Use of a transmembrane domain I minigene to disrupt dopamine D3 receptor quaternary structure

S. Marsango¹, G. Caltabiano², G. Milligan¹. ¹University of Glasgow, Glasgow, United Kingdom, ²Universidad Autonoma de Barcelona, Barcelona, Spain.

Introduction: The human dopamine D₃ receptor (hD₃R) is a class A G protein-coupled receptor. We reported that hD₃R forms dimers and oligomers, described likely quaternary arrangement of this receptor (1) and its regulation by the binding of certain antagonist ligands (2). In this study, we explore whether the oligomerization of hD₃R has functional significance.

Method: We adopted a competitive inhibition strategy in which the receptor is co-expressed alongside a minigene encoding a single transmembrane domain (TM) from the same receptor (TMI in this study). Interaction of hD₃R with the TM minigene may limit or disrupt receptor-receptor interactions if the sequence of the minigene provides a receptor-receptor interaction interface.

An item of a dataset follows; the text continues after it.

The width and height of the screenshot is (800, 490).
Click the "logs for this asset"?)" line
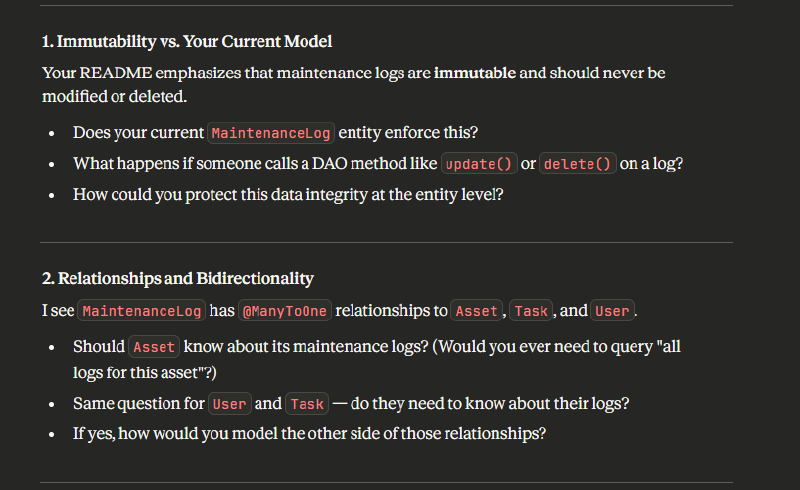[x=144, y=373]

Results: The hD₃R and the TMI minigene were modified at the N-terminus with SNAP-tag and HALO-tag, respectively and expressed transiently in Neuro2A cells. Labelling of cells with cell impermeant dyes SNAP-surface-549 and HALO-AlexaFluor-488 allowed the detection of both constructs at the cell surface. Subsequently, Homogenous Time Resolved-FRET (htrFRET) using Tag-lite technology was employed. Labelling of cells with a combination of HALO-Lumi4Tb and increasing concentrations of SNAP-Red followed by htrFRET analysis showed the presence of hD₃R-TMI minigene complexes at the cell surface. Neuro2A cells were then transiently transfected with varying amounts of VSV-SNAP-hD₃R, with or without a HA-HALO-TMI minigene construct and labelled with SNAP-Lumi4Tb and SNAP-Red. Fluorescence emission at 620 nm (reflecting cell surface expression of the receptor) and 665nm (reflecting protein-protein interaction) were then measured concurrently and correlated. This resulted in a linear relationship. However, the slope of the linear regression obtained in the presence of the TMI minigene was reduced substantially compared to that for hD₃R expressed alone (1.00±0.06 and 0.67±0.03^**, mean ± S.E, n=4,**, p<0.001; Student’s t test), indicative of reduced proximity between hD₃R monomers and hence alteration of receptor oligomer structure. Spatial Intensity Distribution Analysis studies on cells able to express both hD₃R-tagged with monomeric eGFP and the TMI minigene also generated data consistent with reduced dimeric/oligomeric forms of hD₃R in the presence of the TMI minigene. Regions of interest containing predominantly hD₃R dimers/oligomers were 38.4±5.9% and 11.1±3.2%^** (mean ± S.E, n=4, **, p<0.001; Student’s t test) in the absence and presence of TMI minigene, respectively.

Conclusions: These data are compatible with the minigene disrupting hD₃R oligomer organisation and provide further evidence that TMI-TMI interactions contribute to the generation of hD₃R dimer/oligomers.

References:

1) Marsango S. et al. (2015) J.Biol.Chem. 290:15146-62;

2) Marsango S. et al. (2017) Sci.Rep. 7:2134.